Add the dependency to Gradle:

com.netflix.wick:wick_$scalaBinaryVersion:<version>

Or to Scala CLI:

com.netflix.wick::wick:<version>

Check the latest version on Artifactory.

It is recommended to enable Explicit Nulls with the Scala compiler option -Yexplicit-nulls. This option allows tracking nullable columns by the type system.

Import everything you need from Wick:

import com.netflix.wick.{*, given}

Create a SparkSession:

import org.apache.spark.sql.SparkSession

val spark = SparkSession.builder().master("local").getOrCreate()

Here is an example you can copy/paste in a file like wick.scala and run with scala wick.scala (no prerequirement needed):

//> using scala 3.7.4
//> using options -Yexplicit-nulls
//> using jvm 17
//> using dep com.netflix.wick::wick:<version>
//> using dep org.apache.spark:spark-sql_2.13:3.5.1
//> using javaOptions --add-exports java.base/sun.nio.ch=ALL-UNNAMED

import org.apache.spark.sql.SparkSession
import com.netflix.wick.{*, given} // Import everything you need from Wick

// Write your case class models here (Spark does not like when they are defined inside a def or a class)

@main def wick =
  val spark = SparkSession.builder().master("local").getOrCreate()
  
  // Write your job here

Creating a DataSeq

Note

DataSeq is the type safe representation that Wick introduces instead of the completely untyped DataFrame or Dataset which comes with potential performance drawbacks. DataSeq is as performant as DataFrame can be but with even better typing than Dataset.

Given this model:

case class Department(id: Int, name: String)
case class Employee(id: Int, name: String, dept_id: Int, title_id: Int)
case class Title(id: Int, name: String, managing: Boolean)

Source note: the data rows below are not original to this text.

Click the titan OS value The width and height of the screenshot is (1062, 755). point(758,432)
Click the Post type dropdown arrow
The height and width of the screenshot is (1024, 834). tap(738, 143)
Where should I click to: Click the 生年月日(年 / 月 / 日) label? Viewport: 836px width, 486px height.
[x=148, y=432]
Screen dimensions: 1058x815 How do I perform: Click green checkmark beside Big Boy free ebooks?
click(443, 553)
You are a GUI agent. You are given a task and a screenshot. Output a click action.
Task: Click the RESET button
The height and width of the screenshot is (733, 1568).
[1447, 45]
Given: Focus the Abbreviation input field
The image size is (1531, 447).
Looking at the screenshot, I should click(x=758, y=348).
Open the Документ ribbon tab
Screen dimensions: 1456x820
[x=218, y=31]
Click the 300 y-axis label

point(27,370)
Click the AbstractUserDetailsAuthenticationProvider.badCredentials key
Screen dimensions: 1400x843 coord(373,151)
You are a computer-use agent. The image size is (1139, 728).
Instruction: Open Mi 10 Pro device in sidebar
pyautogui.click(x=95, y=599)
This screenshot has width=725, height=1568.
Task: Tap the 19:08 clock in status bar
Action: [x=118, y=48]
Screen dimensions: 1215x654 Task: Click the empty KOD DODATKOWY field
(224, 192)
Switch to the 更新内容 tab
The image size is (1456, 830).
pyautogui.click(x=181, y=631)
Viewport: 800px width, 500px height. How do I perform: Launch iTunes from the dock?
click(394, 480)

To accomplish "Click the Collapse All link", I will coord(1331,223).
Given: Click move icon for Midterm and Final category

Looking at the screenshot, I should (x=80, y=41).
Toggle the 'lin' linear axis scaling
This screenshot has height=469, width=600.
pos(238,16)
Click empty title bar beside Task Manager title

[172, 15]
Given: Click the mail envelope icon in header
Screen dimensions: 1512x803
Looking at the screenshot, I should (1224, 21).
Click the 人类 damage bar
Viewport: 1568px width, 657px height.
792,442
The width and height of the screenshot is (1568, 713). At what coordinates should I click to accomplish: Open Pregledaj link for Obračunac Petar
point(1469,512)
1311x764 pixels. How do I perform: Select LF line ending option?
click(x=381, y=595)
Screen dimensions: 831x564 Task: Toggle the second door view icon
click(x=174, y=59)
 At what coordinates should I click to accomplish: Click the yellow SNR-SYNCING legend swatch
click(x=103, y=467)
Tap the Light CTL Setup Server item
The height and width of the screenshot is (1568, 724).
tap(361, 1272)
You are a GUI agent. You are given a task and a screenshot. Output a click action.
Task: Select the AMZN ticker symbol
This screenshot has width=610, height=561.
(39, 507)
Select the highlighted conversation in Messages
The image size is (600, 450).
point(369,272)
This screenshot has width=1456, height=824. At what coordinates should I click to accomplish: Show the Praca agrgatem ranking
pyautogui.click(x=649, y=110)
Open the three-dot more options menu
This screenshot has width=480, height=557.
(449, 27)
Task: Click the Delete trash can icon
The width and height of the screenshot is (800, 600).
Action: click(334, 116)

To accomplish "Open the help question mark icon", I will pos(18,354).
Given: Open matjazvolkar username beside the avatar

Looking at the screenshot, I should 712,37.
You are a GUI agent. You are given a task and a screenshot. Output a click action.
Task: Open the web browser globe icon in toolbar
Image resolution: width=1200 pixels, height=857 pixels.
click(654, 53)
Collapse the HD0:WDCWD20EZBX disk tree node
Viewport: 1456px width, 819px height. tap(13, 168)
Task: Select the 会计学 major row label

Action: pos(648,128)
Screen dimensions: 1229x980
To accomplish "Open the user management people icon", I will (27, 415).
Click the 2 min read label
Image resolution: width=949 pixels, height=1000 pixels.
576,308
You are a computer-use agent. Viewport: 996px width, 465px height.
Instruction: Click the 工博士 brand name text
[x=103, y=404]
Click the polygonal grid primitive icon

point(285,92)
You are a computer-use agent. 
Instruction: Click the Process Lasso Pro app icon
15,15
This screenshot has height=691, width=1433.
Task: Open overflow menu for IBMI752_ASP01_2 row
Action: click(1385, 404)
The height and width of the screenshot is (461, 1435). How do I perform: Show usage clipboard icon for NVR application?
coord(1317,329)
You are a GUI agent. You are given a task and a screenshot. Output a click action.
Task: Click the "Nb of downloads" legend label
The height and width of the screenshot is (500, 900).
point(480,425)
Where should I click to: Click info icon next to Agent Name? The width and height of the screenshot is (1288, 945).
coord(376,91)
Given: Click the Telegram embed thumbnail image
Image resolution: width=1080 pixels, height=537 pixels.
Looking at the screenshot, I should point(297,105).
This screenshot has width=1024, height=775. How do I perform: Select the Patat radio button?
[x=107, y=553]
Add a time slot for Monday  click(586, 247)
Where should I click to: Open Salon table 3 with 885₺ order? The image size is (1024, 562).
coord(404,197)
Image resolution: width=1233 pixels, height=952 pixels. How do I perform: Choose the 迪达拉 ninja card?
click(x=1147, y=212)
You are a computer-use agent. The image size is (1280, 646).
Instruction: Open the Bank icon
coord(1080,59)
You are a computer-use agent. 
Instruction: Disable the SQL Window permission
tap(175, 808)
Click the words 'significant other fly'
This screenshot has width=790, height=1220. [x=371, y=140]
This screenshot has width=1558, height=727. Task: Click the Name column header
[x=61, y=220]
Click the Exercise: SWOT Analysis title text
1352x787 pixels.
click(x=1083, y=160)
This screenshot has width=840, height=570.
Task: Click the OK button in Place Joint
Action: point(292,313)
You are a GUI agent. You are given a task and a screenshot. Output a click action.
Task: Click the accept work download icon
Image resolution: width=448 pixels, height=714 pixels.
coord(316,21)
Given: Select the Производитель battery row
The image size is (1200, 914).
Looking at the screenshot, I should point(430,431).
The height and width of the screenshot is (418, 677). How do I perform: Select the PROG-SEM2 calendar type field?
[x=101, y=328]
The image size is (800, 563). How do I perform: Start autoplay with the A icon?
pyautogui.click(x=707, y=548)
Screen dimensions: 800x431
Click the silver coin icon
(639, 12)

We can generate some dummy data:

  val employees = spark.createDataSeq(
    Seq(
      Employee(id = 1, name = "Alice", dept_id = 1, title_id = 2),
      Employee(id = 2, name = "Bob", dept_id = 2, title_id = 1),
      Employee(id = 3, name = "Charlie", dept_id = 1, title_id = 2)
    )
  )
  val departments = spark.createDataSeq(
    Seq(
      Department(id = 1, name = "Engineering"),
      Department(id = 2, name = "Marketing")
    )
  )
  val titles = spark.createDataSeq(
    Seq(
      Title(id = 1, name = "Ad Manager", managing = true),
      Title(id = 2, name = "Software Engineer", managing = false)
    )
  )

  employees.show()
  // +---+-------+-------+--------+
  // | id|   name|dept_id|title_id|
  // +---+-------+-------+--------+
  // |  1|  Alice|      1|       2|
  // |  2|    Bob|      2|       1|
  // |  3|Charlie|      1|       2|
  // +---+-------+-------+--------+

Or load the data from actual tables:

  val employees   = spark.tableDataSeq[Employee]("employees")
  val departments = spark.tableDataSeq[Department]("departments")
  val titles      = spark.tableDataSeq[Title]("titles")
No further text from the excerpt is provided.